The war south of the border

Jimmy Skaaland, Staff Writer

 

The wars we have been engaged in throughout the Middle East over the last decade have cost trillions of dollars and thousands of soldiers their lives.  While we as a nation have been so focused on that enemy, we have managed to overlook a very real war going on right below us in Mexico.  This war is similar in many ways such as that the enemy is not another country, making an invasion or bombing difficult if not impossible.  The enemy is the Mexican drug cartels; they live among the people and avoid capture through brutal and savage acts of violence.  They have launched war against the Mexican government, assassinating police, politicians, the army, and even journalists who expose them.   Even though it’s on the border with the United States, it is one of the least reported international stories.

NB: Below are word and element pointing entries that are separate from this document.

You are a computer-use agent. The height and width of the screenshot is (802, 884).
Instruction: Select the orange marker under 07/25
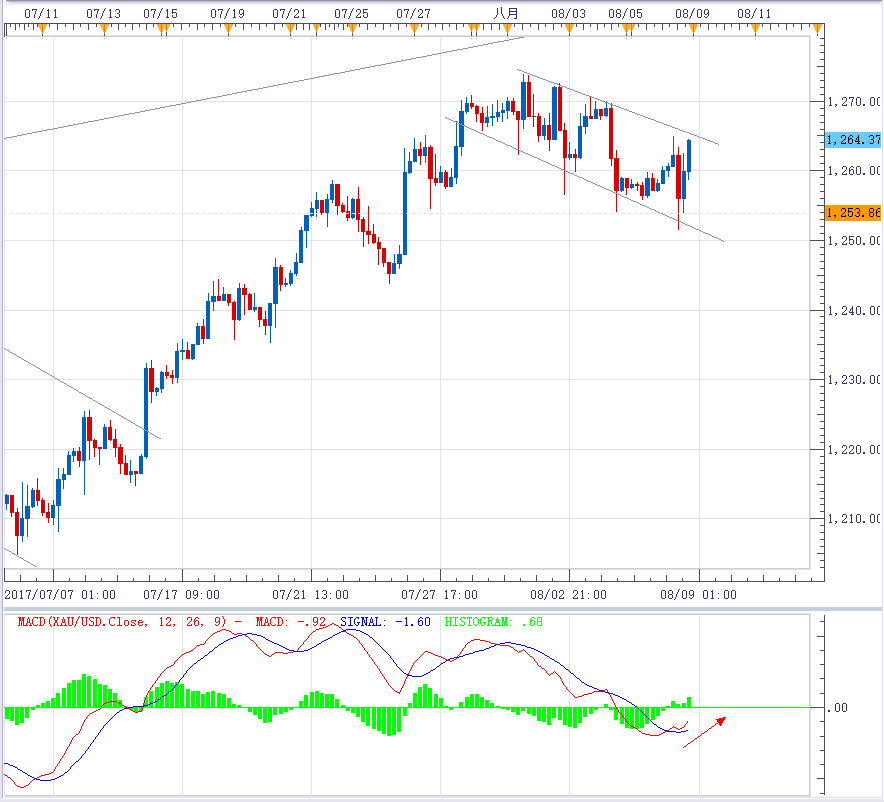pos(351,28)
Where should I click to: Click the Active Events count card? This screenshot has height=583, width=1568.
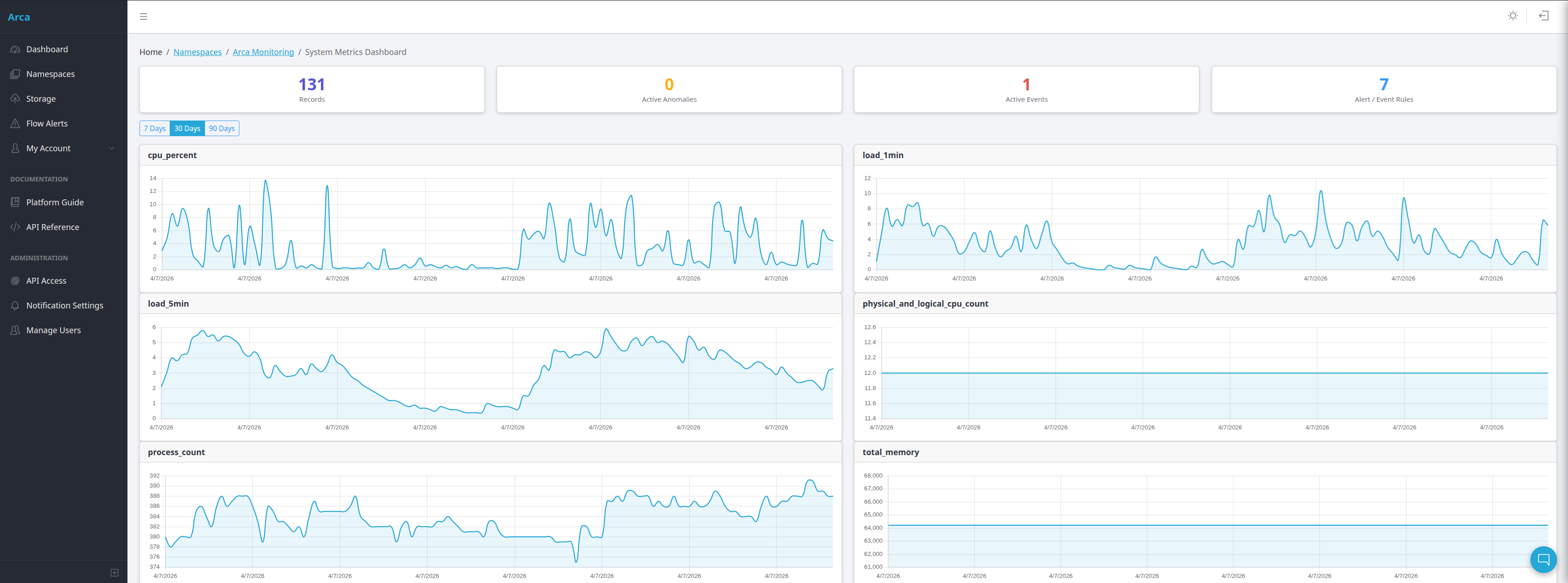pyautogui.click(x=1025, y=89)
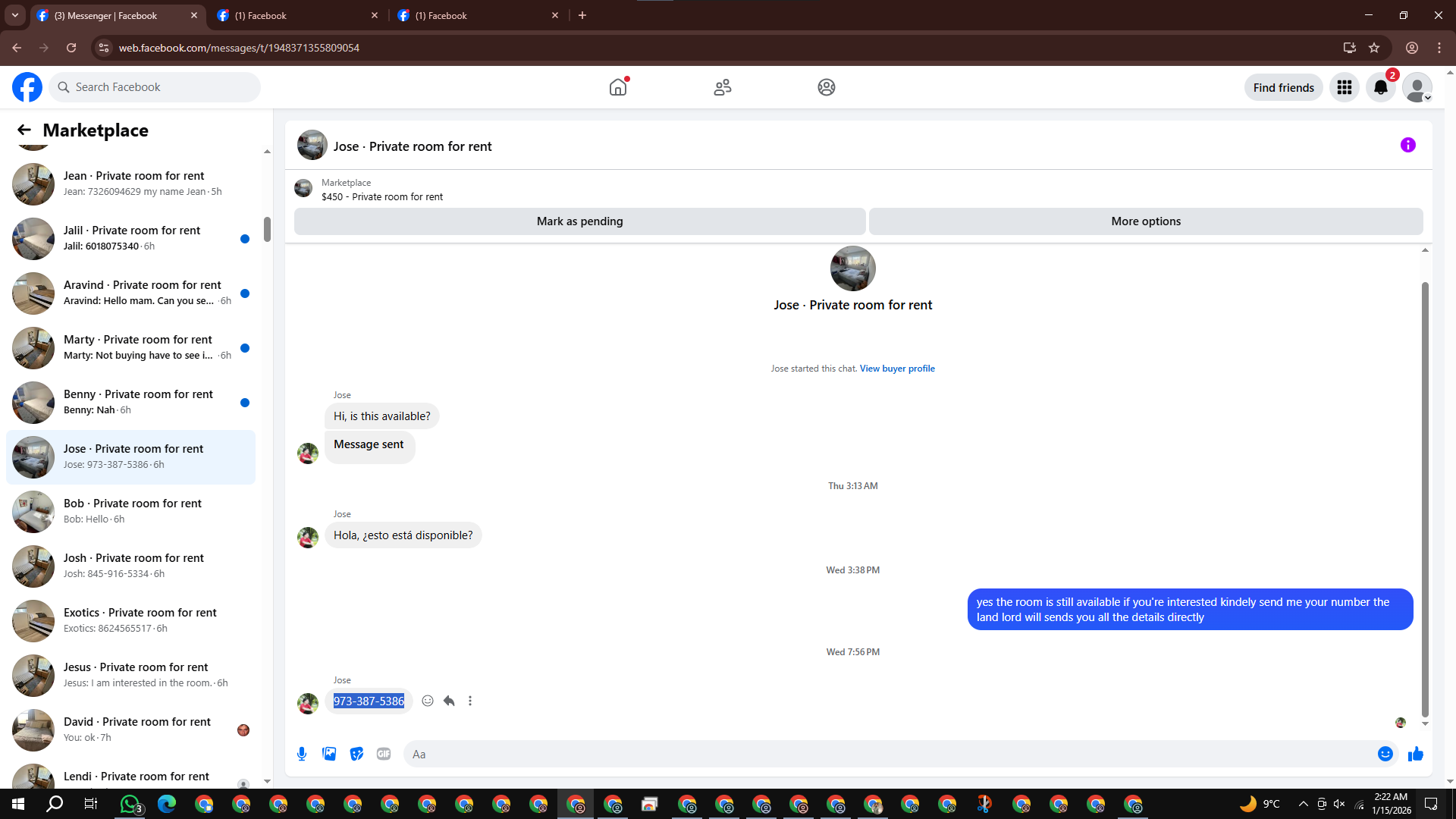Click the message text input field
The width and height of the screenshot is (1456, 819).
[x=887, y=754]
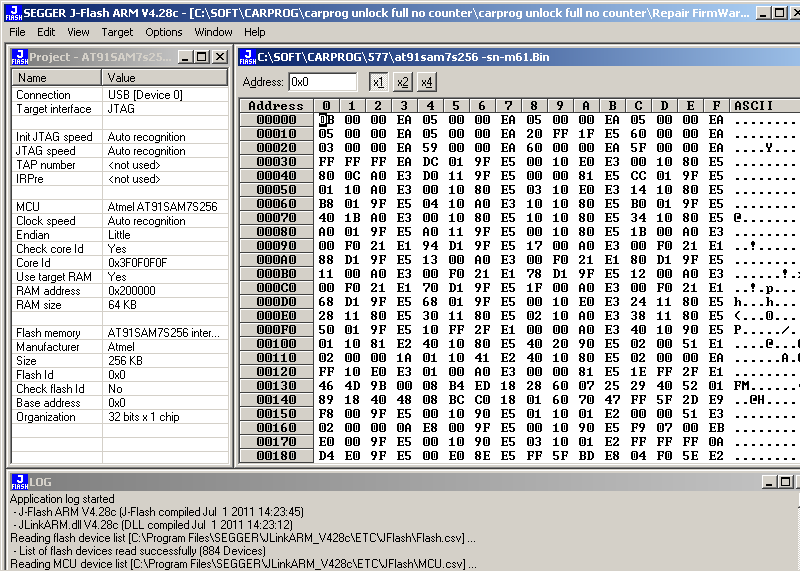Maximize the LOG window
This screenshot has height=572, width=800.
click(783, 482)
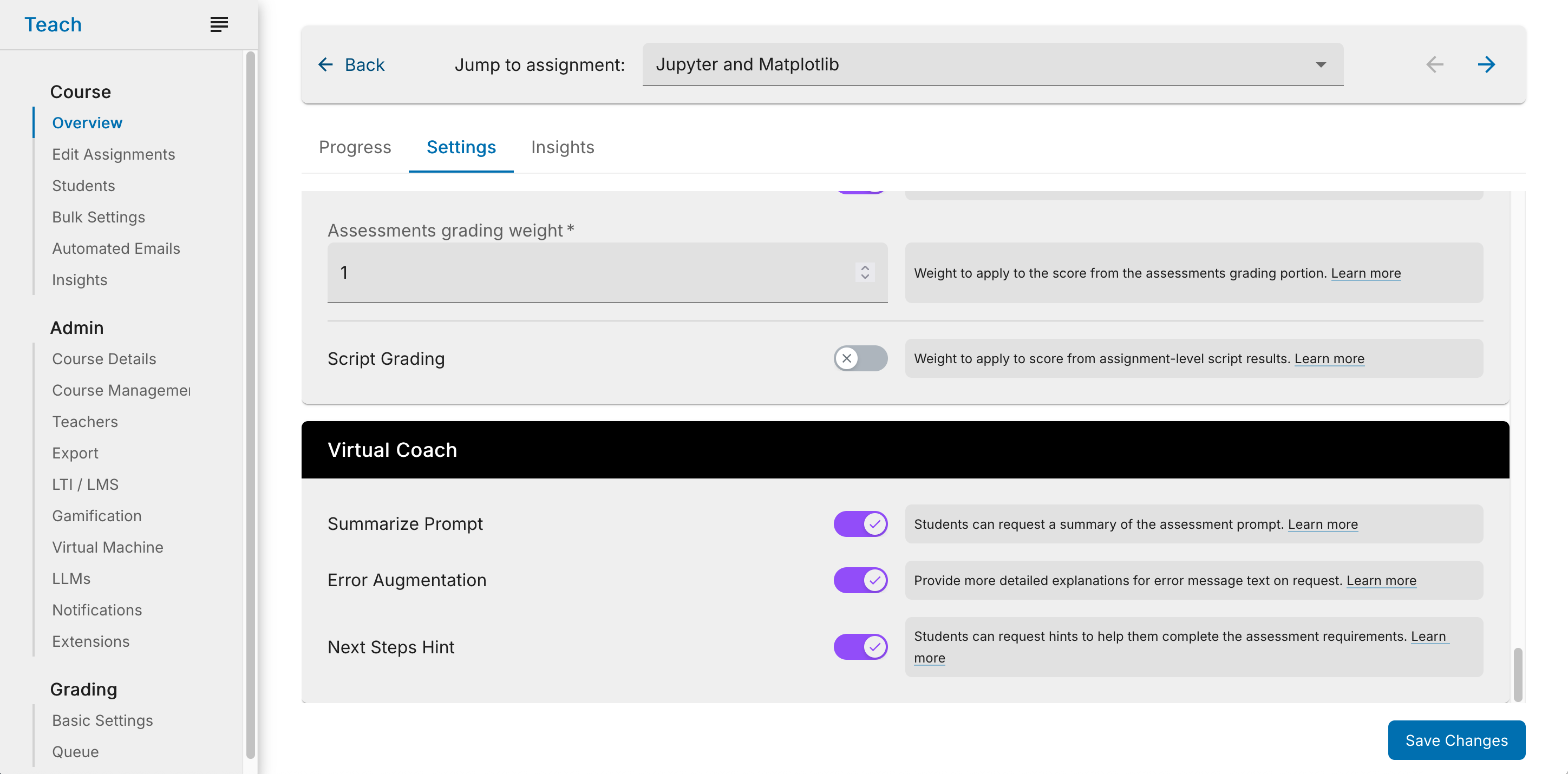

                Last week the Zetas cartel dumped 49 decapitated bodies on a highway about 100 miles southwest of Texas border; this is by far the most blatant show of terror they have performed in an effort to subdue resistance against them.  There are many Mexican towns without police chiefs due to the fact that each time one is appointed they are kidnapped within weeks, if not days, and usually returned in dismembered parts to the police station or throughout the town.  The drug war in Mexico has claimed over 50,000 victims since 2006, according to the Associated Press.  The cartels control all the drug smuggling into the United States by bribing officials, officers, and anyone who they feel can help them; if bribes are not accepted, the person or their family goes missing.  This is by far the largest direct threat to the United States, as the 50,000 victims do not include countless Americans who have died from overdoses on the drugs these cartels are financed by.  If the government wants to claim a victory on the war on drugs, then it must step up and battle these guerrilla forces.